Nuclear Weapons in international Law
By the 1990s, the world had drastically changed. The USSR had fallen and the Cold War dynamics that promoted the use of nuclear weapons had ceased to exist. At that time, the United Nations General Assembly approached the International Court of Justice to give an advisory opinion on whether the use or threat to use nuclear weapons in any circumstances is permitted under international law. The ICJ analyzed the distinct character of nuclear weapons, their abundant destructive power and inability to be contained in time and space. Examining nuclear weapons through the principles of IHL, such as proportionality and the prohibition on inflicting superfluous injury and unnecessary suffering, the Court held that their use would “generally be contrary” to international law principles regulating armed conflict. However, the ICJ did not declare their use illegal in all circumstances, and was unable to decide whether this general illegality also applied “in an extreme circumstance of self-defense in which the very survival of a state would be at stake.”2Legality of the Threat or Use of Nuclear Weapons, Advisory Opinion, ICJ GL No 95,  ICJ Rep 226, ICGJ 205 (ICJ 1996), 8th July 1996
The principles of IHL discussed by the ICJ are crucial to the argument that leans towards declaring the use of nuclear weapons illegal in all circumstances. According to IHL, any attacks that are indiscriminate in nature – i.e if they cannot distinguish between military and civilian objectives – are illegal. This is codified in Article 51 of the Additional Protocol of the Geneva Conventions 1949. While defining an indiscriminate attack, the provision states that attacks “which employ a method or means of combat which cannot be directed at a specific military objective” are termed as indiscriminate. Nuclear attacks, under most circumstances, cannot be confined to attacking a specific military objective and cause superfluous injury. Not only can they destroy entire cities, but they also produce ionizing radiations, which can cause permanent illness or death to those exposed and severely contaminates the environment3“Impact of Nuclear Weapons – ICAN.” International Campaign to Abolish Nuclear Weapons, https://www.icanw.org/catastrophic_harm. Accessed 12 December 2022. Responding to the argument on “tactical” nuclear weapons aimed which are said to cause more targeted damage, Judge Shahabuddin in his dissenting opinion argued that “nuclear weapons are not just another type of explosive weapons only occupying a higher position on the same scale.” Referring to the long-term, lasting impacts of radiation, he stated that the destructive power of a nuclear weapon is “exponentially greater.”4 Legality of the Threat or Use of Nuclear Weapons, Advisory Opinion, ICJ GL No 95,  ICJ Rep 226, ICGJ 205 (ICJ 1996), 8th July 1996 Therefore, even if a nuclear attack itself may not be termed ‘indiscriminate,’ its long-term health consequences, which may also include cancer, as well as its widespread harm to the environment, could make it indiscriminate.
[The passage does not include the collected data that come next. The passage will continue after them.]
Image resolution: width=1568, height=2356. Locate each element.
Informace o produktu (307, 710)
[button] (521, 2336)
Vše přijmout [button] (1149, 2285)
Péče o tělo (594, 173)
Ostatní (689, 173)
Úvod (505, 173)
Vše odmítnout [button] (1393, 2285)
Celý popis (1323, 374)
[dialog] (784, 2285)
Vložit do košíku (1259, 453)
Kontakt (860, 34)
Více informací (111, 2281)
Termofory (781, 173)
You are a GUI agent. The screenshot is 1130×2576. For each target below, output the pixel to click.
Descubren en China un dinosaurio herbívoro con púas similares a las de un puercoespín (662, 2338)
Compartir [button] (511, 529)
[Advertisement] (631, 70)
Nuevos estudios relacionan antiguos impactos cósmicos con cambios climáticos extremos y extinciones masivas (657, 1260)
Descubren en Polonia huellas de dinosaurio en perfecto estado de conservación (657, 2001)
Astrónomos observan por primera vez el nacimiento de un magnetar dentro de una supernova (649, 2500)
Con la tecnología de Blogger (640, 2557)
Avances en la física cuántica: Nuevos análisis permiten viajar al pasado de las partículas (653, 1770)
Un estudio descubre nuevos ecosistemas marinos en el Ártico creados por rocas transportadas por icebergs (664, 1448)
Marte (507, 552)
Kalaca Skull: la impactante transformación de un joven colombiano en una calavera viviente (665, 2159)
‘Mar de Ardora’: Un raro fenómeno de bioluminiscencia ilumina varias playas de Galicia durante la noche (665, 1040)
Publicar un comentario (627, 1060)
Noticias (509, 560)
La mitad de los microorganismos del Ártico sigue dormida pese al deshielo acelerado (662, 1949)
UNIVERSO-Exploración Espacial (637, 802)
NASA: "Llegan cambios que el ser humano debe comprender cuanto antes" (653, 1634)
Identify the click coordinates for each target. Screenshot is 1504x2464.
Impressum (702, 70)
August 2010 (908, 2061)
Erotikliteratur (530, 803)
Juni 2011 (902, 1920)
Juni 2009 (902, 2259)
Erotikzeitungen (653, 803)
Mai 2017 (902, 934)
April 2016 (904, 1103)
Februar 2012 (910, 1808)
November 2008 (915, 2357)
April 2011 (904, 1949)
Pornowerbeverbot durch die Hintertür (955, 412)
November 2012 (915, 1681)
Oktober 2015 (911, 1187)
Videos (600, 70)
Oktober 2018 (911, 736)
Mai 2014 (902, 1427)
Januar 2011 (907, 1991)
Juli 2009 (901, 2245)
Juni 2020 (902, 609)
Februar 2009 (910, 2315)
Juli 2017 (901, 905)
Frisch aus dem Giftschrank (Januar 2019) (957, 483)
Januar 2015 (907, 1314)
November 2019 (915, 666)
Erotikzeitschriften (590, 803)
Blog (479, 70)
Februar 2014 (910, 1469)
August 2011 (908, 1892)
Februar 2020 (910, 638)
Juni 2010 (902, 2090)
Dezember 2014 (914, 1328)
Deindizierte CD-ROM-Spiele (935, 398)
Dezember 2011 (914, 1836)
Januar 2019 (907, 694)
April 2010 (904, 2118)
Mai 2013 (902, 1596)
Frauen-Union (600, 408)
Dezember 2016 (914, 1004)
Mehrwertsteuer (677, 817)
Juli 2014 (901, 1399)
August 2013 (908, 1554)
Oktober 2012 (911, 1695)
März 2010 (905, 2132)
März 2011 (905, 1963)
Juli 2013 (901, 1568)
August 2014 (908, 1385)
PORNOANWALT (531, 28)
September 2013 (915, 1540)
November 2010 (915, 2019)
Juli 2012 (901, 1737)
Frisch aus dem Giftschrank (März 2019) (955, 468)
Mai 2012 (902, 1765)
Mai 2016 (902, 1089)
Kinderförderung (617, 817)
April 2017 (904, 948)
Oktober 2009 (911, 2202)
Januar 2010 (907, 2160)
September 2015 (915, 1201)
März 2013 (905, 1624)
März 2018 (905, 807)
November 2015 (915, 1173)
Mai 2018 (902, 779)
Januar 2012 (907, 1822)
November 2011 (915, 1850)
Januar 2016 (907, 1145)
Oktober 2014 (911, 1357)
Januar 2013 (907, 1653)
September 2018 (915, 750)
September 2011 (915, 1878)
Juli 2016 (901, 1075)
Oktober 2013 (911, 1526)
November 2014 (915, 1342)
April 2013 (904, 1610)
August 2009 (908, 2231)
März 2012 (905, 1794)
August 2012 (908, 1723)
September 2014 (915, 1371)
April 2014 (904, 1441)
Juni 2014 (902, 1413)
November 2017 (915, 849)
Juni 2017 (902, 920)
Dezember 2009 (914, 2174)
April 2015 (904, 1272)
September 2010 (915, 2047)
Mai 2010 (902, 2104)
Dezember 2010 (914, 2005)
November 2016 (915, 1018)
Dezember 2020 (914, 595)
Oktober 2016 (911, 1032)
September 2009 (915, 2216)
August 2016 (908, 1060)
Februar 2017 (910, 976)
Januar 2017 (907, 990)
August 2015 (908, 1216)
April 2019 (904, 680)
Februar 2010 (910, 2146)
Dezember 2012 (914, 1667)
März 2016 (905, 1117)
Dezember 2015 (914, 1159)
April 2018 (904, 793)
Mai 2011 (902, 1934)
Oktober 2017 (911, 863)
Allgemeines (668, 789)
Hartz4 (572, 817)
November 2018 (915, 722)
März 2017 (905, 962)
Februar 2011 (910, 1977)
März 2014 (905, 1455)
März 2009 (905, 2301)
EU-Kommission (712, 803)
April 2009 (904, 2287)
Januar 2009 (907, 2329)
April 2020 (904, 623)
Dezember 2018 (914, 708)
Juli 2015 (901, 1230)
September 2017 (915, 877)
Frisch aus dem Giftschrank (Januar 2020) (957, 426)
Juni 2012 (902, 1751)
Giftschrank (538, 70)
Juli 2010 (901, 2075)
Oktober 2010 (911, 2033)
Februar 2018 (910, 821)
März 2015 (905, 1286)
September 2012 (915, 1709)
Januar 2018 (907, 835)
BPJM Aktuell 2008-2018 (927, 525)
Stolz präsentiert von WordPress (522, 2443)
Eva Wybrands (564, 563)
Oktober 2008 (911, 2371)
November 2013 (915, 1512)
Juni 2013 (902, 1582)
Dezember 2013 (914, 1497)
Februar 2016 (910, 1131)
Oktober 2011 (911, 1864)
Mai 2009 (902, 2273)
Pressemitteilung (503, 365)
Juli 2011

Further, IHL prohibits attacks that are disproportionate or excessive compared to the military advantage sought. This principle, known as the principle of proportionality, is codified in Article 51(5)(b) of Additional Protocol I. The immeasurable scale of damage caused by a nuclear attack may fall under this provision and may be seen as disproportionate to the military edge that may be sought. Similarly, other principles established under IHL including the prohibition of unnecessary suffering, as well as the principle of humanity – which stipulates that “all humans have the capacity and ability to show respect and care for all, even their enemies”5“Basic Principles of IHL.” Diakonia International Humanitarian Law Centre, https://www.diakonia.se/ihl/resources/international-humanitarian-law/basic-principles-ihl/. – also majorly indicate an inclination towards prohibition of nuclear weapons. Nonetheless, with the absence of a specific law unequivocally banning the use of nuclear weapons, states may justify their use or threat to use nuclear weapons in light of the principles outlined given the ICJ’s rather confused Advisory Opinion on the matter. It may therefore be beneficial to look at the laws of war in Islam and what perspective they may hold on the use of nuclear weapons.
Nuclear Weapons in Islamic Law
Islamic views on the ethics and practices of war are derived either directly from, or through different interpretations of, the Quran and Sunnah. Although there are contradictions when it comes to specificities of war, most scholars agree on the aversion of Islamic laws to aggression or acts of offense. One of the verses of the Quran this principle is derived from is:
“Fight in God’s cause against those who fight you, but do not overstep the limits: God does not love those who overstep the limits.” (2:190)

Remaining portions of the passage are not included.